◆ Directions ◆
Using the entries that follow, report the number of lines that include the string "Load", without any other text.

◆ Data under study ◆
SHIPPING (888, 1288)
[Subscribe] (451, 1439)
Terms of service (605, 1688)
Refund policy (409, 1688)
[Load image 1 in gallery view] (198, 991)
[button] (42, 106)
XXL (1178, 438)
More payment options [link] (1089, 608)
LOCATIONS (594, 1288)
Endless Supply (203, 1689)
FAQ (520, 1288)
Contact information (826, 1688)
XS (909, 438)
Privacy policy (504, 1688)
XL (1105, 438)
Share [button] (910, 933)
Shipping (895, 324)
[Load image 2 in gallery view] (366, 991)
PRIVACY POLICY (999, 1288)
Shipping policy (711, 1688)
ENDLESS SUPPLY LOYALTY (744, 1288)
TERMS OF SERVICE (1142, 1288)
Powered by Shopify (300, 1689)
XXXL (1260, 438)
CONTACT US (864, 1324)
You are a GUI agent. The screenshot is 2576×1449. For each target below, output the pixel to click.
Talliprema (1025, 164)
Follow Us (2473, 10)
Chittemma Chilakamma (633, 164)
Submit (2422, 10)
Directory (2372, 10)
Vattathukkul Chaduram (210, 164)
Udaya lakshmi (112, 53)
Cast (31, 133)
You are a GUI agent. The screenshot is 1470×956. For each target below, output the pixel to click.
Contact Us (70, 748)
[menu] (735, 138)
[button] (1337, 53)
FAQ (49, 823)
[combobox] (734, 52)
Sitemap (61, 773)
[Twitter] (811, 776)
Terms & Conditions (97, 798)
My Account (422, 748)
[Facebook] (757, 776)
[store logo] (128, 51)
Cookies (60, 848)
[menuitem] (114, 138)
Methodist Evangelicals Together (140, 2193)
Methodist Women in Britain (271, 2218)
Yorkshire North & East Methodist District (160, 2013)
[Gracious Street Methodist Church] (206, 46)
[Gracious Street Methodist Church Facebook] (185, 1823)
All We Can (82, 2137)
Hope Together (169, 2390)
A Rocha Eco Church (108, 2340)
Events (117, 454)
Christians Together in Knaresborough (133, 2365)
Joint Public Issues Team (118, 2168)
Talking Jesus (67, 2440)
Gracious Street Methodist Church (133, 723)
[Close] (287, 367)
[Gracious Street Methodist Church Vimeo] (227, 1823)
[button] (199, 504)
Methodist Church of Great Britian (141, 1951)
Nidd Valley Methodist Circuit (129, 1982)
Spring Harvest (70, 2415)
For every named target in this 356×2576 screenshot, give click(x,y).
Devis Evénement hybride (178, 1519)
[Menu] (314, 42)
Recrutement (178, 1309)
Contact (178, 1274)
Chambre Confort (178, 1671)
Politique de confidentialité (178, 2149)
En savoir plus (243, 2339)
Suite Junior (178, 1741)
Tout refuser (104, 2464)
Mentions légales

◆ Response area ◆
2